Saved entries
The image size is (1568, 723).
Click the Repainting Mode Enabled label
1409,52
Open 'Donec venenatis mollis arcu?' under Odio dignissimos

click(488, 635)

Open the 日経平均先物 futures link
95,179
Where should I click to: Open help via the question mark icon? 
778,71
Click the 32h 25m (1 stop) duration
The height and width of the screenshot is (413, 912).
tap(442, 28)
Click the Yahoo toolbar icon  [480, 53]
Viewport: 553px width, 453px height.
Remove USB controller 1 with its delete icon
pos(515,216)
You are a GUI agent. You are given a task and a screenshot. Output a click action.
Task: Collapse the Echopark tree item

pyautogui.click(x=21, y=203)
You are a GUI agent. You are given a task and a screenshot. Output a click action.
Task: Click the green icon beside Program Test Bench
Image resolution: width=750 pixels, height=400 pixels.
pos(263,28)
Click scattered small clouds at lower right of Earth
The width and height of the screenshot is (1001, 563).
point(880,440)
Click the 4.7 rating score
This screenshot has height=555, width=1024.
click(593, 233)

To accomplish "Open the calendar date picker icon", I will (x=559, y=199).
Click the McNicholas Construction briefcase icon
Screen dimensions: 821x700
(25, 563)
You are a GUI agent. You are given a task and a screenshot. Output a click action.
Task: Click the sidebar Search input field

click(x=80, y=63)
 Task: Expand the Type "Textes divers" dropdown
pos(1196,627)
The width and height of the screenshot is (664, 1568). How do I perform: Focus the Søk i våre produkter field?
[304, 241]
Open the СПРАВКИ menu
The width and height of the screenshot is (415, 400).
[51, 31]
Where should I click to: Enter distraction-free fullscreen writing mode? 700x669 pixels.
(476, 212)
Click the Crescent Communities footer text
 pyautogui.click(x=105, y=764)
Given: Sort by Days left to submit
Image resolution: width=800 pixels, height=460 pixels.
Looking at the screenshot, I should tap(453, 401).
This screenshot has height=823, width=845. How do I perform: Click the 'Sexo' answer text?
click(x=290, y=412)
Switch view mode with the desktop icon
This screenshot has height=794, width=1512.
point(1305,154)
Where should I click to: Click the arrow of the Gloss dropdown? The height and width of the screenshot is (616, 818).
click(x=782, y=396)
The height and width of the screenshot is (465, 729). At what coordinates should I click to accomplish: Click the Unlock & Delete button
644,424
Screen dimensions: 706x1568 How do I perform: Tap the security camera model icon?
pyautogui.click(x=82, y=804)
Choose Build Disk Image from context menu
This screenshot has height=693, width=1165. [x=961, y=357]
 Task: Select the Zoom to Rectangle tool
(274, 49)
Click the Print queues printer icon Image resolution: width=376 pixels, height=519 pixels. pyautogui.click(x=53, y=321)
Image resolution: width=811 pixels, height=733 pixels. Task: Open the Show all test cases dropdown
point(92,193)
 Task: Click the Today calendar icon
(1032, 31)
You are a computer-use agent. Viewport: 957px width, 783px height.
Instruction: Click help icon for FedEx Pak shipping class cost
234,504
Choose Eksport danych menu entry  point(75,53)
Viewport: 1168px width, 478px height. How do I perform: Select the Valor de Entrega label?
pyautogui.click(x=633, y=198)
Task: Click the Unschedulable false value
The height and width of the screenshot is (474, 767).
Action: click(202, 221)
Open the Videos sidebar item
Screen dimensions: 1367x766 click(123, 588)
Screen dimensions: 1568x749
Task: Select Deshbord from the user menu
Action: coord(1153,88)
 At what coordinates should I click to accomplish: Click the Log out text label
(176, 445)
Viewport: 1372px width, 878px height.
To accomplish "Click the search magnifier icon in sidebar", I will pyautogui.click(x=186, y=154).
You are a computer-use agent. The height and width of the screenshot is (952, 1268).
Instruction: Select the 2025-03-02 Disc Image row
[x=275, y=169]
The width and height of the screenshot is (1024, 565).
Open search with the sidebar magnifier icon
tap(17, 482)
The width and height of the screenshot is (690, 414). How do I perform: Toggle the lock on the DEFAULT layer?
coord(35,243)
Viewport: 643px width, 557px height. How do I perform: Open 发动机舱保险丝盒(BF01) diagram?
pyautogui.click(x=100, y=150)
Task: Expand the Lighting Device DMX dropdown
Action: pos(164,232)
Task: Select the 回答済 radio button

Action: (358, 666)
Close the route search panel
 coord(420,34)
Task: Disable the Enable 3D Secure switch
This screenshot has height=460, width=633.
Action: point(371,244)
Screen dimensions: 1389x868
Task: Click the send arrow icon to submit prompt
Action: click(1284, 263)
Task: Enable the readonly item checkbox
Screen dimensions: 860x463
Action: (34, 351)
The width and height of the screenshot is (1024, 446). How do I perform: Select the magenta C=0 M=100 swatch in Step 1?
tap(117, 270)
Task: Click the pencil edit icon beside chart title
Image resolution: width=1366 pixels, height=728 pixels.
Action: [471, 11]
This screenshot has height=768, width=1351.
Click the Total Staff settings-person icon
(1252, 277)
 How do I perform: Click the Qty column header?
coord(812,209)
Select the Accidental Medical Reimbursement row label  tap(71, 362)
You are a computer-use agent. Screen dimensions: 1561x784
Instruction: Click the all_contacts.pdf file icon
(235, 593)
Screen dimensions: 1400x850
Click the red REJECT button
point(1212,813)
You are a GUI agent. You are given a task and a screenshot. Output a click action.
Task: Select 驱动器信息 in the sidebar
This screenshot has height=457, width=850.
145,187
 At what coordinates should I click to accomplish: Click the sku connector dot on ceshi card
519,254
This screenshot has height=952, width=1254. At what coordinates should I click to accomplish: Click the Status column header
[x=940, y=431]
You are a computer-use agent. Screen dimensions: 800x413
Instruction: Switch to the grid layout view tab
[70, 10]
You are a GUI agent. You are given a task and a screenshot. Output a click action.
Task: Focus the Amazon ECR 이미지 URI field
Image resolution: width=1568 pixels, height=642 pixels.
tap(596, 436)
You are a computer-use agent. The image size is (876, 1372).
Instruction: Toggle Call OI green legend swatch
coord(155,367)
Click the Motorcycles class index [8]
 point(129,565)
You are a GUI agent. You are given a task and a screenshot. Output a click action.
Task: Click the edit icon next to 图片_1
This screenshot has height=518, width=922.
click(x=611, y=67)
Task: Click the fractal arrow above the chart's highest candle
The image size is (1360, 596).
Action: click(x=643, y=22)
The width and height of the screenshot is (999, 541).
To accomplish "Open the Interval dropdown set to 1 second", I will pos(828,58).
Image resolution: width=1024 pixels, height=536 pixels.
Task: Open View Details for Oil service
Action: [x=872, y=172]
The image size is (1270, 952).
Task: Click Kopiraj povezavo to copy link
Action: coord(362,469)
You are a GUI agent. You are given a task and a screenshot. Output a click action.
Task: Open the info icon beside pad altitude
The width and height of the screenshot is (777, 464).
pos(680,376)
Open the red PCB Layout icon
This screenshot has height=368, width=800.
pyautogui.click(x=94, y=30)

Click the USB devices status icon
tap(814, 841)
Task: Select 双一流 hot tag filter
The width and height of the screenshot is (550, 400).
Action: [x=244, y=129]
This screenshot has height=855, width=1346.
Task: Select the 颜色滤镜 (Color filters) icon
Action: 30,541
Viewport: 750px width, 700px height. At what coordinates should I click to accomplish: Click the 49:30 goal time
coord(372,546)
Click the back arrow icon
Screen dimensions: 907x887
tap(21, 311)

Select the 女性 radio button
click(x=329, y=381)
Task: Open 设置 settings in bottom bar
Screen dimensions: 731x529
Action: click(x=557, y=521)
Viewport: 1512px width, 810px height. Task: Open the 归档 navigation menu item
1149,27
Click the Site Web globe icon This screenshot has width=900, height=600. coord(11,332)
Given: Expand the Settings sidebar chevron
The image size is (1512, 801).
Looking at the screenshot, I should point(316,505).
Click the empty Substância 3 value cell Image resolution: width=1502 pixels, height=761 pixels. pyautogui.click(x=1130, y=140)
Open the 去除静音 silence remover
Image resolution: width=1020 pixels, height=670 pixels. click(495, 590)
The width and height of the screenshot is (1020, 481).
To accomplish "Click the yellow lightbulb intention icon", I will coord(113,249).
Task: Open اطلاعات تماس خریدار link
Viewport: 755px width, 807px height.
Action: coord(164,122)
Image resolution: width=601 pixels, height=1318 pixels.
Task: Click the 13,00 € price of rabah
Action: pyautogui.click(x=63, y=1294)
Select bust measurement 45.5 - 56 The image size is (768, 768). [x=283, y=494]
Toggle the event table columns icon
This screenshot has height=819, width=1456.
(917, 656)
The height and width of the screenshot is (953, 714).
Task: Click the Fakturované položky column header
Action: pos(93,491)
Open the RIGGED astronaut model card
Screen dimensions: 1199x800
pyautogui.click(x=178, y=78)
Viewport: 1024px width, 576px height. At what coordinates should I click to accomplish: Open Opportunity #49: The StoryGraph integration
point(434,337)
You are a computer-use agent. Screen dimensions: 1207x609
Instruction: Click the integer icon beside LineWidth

■ **Task prompt**
Convert the stretch of data from its first line through the line containing "pyautogui.click(x=21, y=203)", both included, into a JSON list of strings with one string per line and blank lines omitted. Leave out every line after that one.

■ **Response**
[
  "The image size is (1568, 723).",
  "Click the Repainting Mode Enabled label",
  "1409,52",
  "Open 'Donec venenatis mollis arcu?' under Odio dignissimos",
  "click(488, 635)",
  "Open the 日経平均先物 futures link",
  "95,179",
  "Where should I click to: Open help via the question mark icon? ",
  "778,71",
  "Click the 32h 25m (1 stop) duration",
  "The height and width of the screenshot is (413, 912).",
  "tap(442, 28)",
  "Click the Yahoo toolbar icon  [480, 53]",
  "Viewport: 553px width, 453px height.",
  "Remove USB controller 1 with its delete icon",
  "pos(515,216)",
  "You are a GUI agent. You are given a task and a screenshot. Output a click action.",
  "Task: Collapse the Echopark tree item",
  "pyautogui.click(x=21, y=203)"
]